• Assignment
Exactly as written, restate the material below from its first line through the line containing "Open the Compare", and stop there.

*** Begin section ***

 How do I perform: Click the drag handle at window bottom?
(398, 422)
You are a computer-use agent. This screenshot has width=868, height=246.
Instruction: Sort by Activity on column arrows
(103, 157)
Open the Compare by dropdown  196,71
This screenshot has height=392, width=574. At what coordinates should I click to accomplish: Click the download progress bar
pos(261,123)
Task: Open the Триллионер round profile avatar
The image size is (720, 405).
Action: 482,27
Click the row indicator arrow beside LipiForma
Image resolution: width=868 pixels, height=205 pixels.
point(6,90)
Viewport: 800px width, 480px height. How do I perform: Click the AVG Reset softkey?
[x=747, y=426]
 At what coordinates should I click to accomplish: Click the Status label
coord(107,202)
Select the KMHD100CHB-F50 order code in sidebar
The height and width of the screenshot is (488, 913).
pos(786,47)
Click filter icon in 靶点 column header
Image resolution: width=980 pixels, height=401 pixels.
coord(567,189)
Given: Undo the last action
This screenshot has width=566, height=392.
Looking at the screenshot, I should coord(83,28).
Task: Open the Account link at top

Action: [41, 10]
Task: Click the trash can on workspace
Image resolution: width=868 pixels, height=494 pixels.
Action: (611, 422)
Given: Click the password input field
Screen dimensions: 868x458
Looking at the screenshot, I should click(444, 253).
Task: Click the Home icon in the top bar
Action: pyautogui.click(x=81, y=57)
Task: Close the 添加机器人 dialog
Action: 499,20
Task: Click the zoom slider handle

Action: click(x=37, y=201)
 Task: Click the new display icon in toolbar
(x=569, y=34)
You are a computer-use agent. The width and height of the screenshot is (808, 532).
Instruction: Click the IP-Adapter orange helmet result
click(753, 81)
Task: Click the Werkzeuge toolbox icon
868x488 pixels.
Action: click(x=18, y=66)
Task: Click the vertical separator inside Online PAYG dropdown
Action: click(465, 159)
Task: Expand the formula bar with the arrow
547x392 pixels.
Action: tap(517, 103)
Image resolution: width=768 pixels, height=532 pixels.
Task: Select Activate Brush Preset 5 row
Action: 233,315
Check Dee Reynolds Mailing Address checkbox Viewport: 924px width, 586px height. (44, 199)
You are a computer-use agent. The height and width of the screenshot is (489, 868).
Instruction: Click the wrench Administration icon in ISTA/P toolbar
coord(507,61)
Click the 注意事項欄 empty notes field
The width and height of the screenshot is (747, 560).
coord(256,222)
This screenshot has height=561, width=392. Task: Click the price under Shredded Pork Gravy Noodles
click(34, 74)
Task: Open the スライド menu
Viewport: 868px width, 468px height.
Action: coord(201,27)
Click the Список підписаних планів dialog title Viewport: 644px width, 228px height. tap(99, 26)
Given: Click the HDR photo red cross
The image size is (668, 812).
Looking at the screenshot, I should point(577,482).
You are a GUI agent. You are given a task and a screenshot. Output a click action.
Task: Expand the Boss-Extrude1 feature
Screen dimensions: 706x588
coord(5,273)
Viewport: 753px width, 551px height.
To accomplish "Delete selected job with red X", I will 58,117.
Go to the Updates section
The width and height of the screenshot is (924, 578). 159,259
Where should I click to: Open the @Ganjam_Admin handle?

*** End section ***

• Output for this task
 How do I perform: Click the drag handle at window bottom?
(398, 422)
You are a computer-use agent. This screenshot has width=868, height=246.
Instruction: Sort by Activity on column arrows
(103, 157)
Open the Compare by dropdown  196,71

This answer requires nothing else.